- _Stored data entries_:
- - - - - - -
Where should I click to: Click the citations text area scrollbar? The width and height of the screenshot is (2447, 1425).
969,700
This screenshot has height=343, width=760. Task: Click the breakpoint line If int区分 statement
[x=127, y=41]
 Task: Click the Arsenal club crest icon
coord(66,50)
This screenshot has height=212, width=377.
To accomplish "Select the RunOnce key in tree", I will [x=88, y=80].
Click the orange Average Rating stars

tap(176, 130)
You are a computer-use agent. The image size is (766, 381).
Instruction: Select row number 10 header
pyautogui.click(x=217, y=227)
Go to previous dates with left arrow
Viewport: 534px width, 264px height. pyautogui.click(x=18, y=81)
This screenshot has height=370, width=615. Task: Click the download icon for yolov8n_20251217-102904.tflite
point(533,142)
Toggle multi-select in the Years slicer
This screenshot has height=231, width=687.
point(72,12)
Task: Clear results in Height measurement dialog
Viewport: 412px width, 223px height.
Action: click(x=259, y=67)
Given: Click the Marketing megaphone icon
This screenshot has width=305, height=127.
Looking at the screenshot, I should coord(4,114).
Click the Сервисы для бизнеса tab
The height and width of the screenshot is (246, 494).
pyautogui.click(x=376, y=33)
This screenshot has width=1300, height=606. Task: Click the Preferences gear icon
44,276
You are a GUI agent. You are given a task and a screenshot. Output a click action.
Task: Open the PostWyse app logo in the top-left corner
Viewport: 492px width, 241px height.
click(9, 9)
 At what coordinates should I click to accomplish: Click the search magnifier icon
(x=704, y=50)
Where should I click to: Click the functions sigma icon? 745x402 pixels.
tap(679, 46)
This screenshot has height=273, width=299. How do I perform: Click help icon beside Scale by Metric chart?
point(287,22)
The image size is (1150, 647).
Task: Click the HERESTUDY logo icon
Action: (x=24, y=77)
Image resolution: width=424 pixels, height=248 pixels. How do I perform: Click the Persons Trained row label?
- - - - - - -
- _Task to complete_: Reproduce every line of the records above verbatim, without any alteration.

- _Problem solution_:
Where should I click to: Click the citations text area scrollbar? The width and height of the screenshot is (2447, 1425).
969,700
This screenshot has height=343, width=760. Task: Click the breakpoint line If int区分 statement
[x=127, y=41]
 Task: Click the Arsenal club crest icon
coord(66,50)
This screenshot has height=212, width=377.
To accomplish "Select the RunOnce key in tree", I will [x=88, y=80].
Click the orange Average Rating stars

tap(176, 130)
You are a computer-use agent. The image size is (766, 381).
Instruction: Select row number 10 header
pyautogui.click(x=217, y=227)
Go to previous dates with left arrow
Viewport: 534px width, 264px height. pyautogui.click(x=18, y=81)
This screenshot has height=370, width=615. Task: Click the download icon for yolov8n_20251217-102904.tflite
point(533,142)
Toggle multi-select in the Years slicer
This screenshot has height=231, width=687.
point(72,12)
Task: Clear results in Height measurement dialog
Viewport: 412px width, 223px height.
Action: click(x=259, y=67)
Given: Click the Marketing megaphone icon
This screenshot has width=305, height=127.
Looking at the screenshot, I should coord(4,114).
Click the Сервисы для бизнеса tab
The height and width of the screenshot is (246, 494).
pyautogui.click(x=376, y=33)
This screenshot has width=1300, height=606. Task: Click the Preferences gear icon
44,276
You are a GUI agent. You are given a task and a screenshot. Output a click action.
Task: Open the PostWyse app logo in the top-left corner
Viewport: 492px width, 241px height.
click(9, 9)
 At what coordinates should I click to accomplish: Click the search magnifier icon
(x=704, y=50)
Where should I click to: Click the functions sigma icon? 745x402 pixels.
tap(679, 46)
This screenshot has height=273, width=299. How do I perform: Click help icon beside Scale by Metric chart?
point(287,22)
The image size is (1150, 647).
Task: Click the HERESTUDY logo icon
Action: (x=24, y=77)
Image resolution: width=424 pixels, height=248 pixels. How do I perform: Click the Persons Trained row label?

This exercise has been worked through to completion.